• _Direction_
Substitute "storm cloud" for "rain cloud" throughout the material below, keeping everything else unchanged, and leave the pictures out of your answer.

[Entries on finding words and elements]
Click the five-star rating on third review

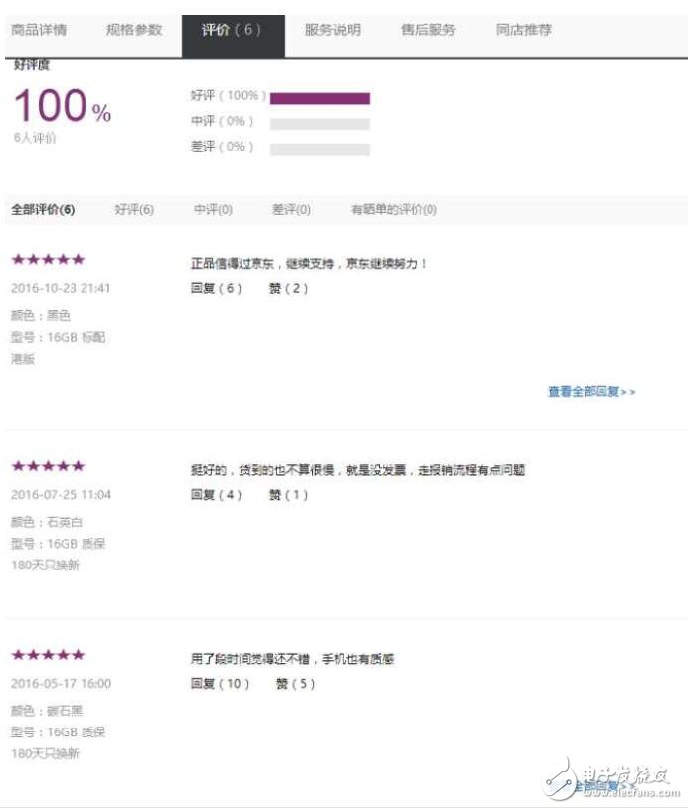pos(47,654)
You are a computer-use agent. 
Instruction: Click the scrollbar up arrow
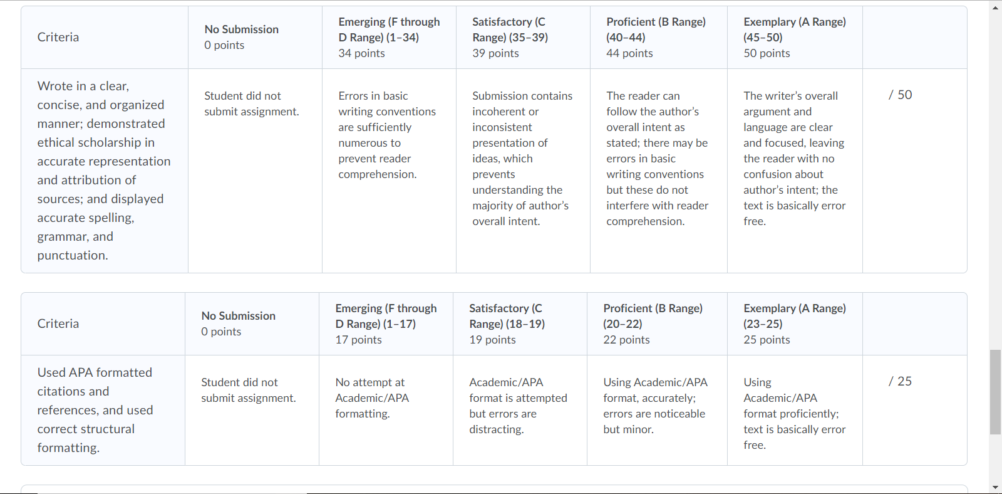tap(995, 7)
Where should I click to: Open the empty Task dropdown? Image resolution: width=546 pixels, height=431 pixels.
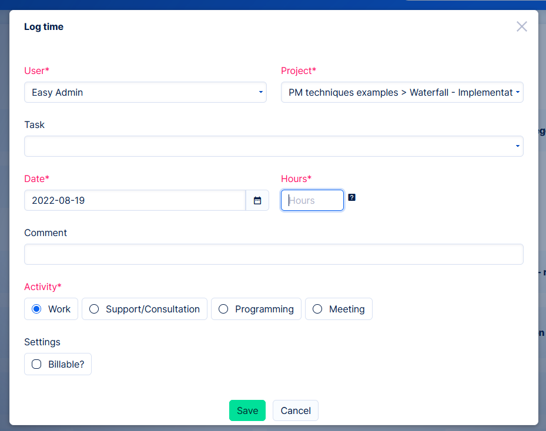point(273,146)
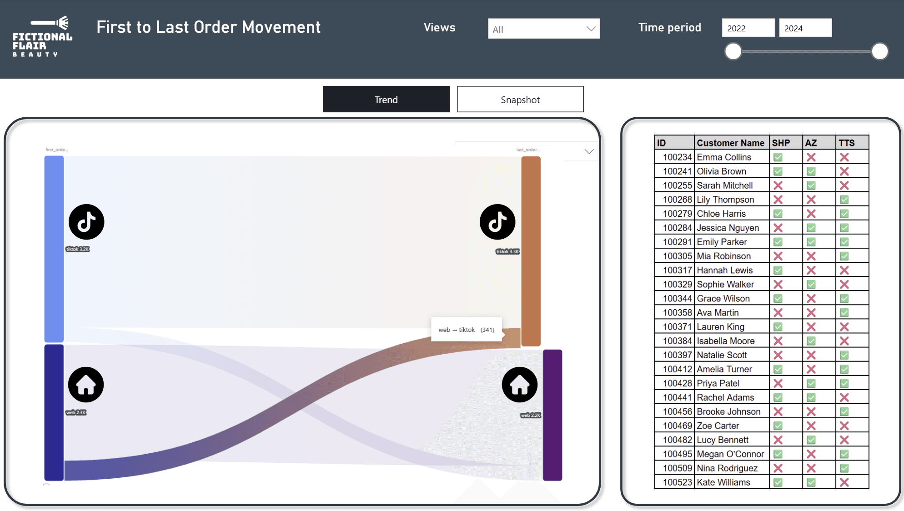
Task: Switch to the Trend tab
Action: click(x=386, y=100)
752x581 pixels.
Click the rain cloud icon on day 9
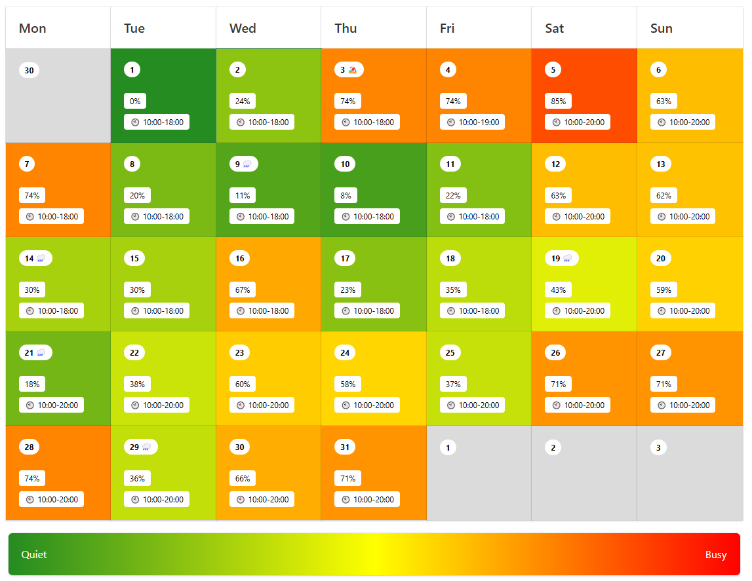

• _Full response_
Click the five-star rating on third review

pos(47,654)
You are a computer-use agent. 
Instruction: Click the scrollbar up arrow
tap(995, 7)
Where should I click to: Open the empty Task dropdown? Image resolution: width=546 pixels, height=431 pixels.
point(273,146)
Task: Switch to the Trend tab
Action: click(x=386, y=100)
752x581 pixels.
Click the storm cloud icon on day 9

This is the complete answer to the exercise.